In post-Wik Australia, are pastoralists and primary producers to be not only considered above the law but enriched for their excesses? Similar questions apply to State governments, which, since 1 January 1994, have granted thousands of mining tenements over pastoral land in flagrant disregard of the s 29 notice provisions of the NTA. Yet those governments now demand retrospective amendments to render those unlawful grants valid and lawful. It seems State governments are also to be declared above the law.
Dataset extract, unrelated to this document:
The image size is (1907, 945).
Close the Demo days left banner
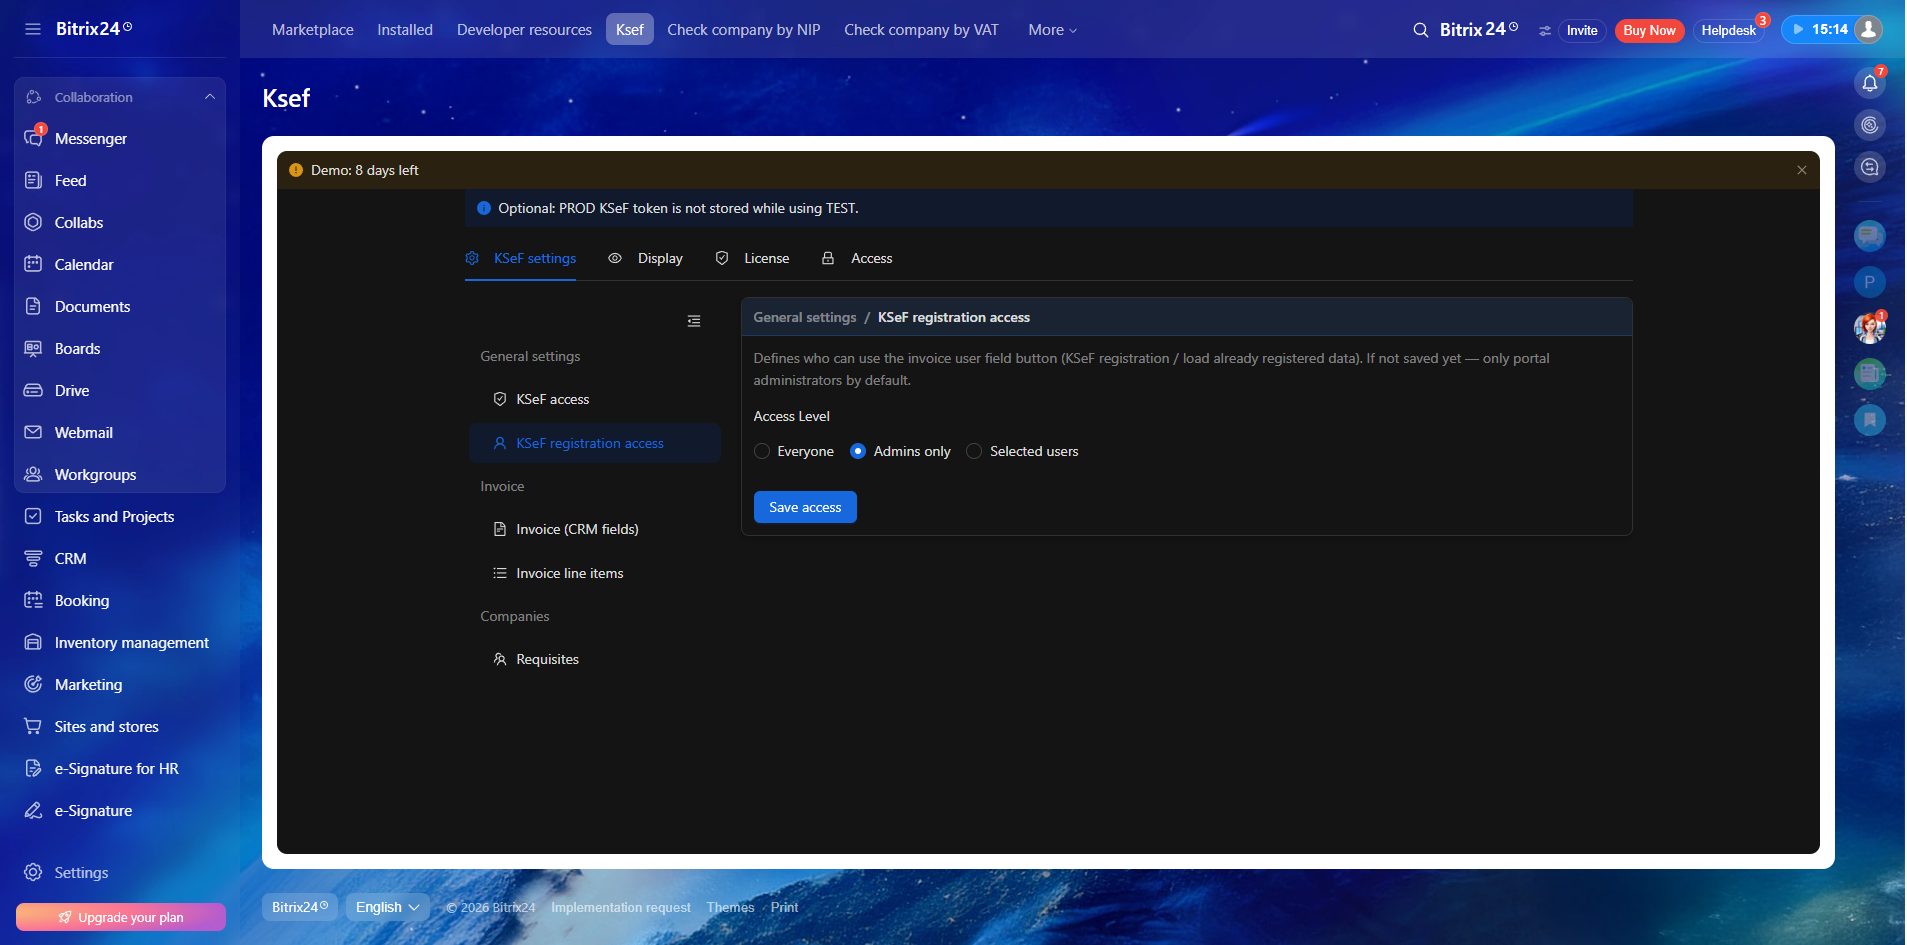pyautogui.click(x=1801, y=170)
Thus, Wik, far from securing native title rights, triggers an audacious land grab by pastoralists and miners across the nation without a shred of demonstrated factual need or legal or moral justification.


Whilst the Federal Coalition proceeds down this clearly unjust and discriminatory track, indigenous people will never accept the concomitant loss of native title rights, and nobody achieves certainty. `Certainty' in any sphere of life, let alone business, is yet another overworked myth that crumbles upon examination. Do investors in the stock exchange thrive on certainty? Certainly not. Miners are well used to evaluating various `uncertain' sovereign risk factors, in various degrees, around the world when deciding on investment. Equally, if it be said that Wik did deliver uncertainty, this is no more than a form of legal uncertainty well understood by the Courts and favoured as an integral part of the common law. After all, what is the doctrine of negligence, enunciated by the House of Lords in 1932, but a recipe for litigation and uncertainty? Nobody attacks negligence or many other common law and equitable doctrines as undesirable because of their inherent `uncertainty'. On the contrary, their flexibility is valued as enabling the law to adapt to changing social needs.

However, native title, it seems, is different. The Coalition's current response will deliver even greater uncertainty, both to the principal stakeholders - as indigenous people fight for their rights politically and in the courts - and to the nation, as it struggles to explode these myths, to confront the facts of its own history, and to forge a soundly based national sense of self - one that must include its indigenous peoples.

[*] Barrister at Law (Melbourne).

[1] P Seaman, The Aboriginal Land Inquiry, September 1984.

[2] [1995] HCA 47; (1995) 183 CLR 373.

[3] See Industry Commission Draft Report, Implications for Australian Firms Locating Offshore, 1996. The report indicates that 95 per cent of the exploration and prospecting licences in WA have been processed within the minimum period under the NTA (two months); and that 35 per cent of mineral leases have been processed using the expedited procedures in the NTA. Cited in ATSIC, Proposed Amendments to the Native Title Act 1993: Issues for Indigenous People, November 1996 at 9.

[4] RTZ-CRA Press Release, 8 July 1997, cited in ATSIC, note 2 supra at 9.

[5] See for example, H Reynolds, The Other Side of the Frontier, Penguin (1982); H Reynolds, Fate of a Free People, Penguin (1995).

[6] At 104.

[7] Apparently by reference to the definition of "Primary Production" in the Income Tax Assessment Act 1936 (Cth) as reproduced in Appendix B. Everyone will be gratified to hear that the Taxation Commissioner has ruled that this definition excludes whaling!

[8] D Fagan and C Dore, "PM flags double dissolution on Wik", The Australian, 19 May 1997, p 5.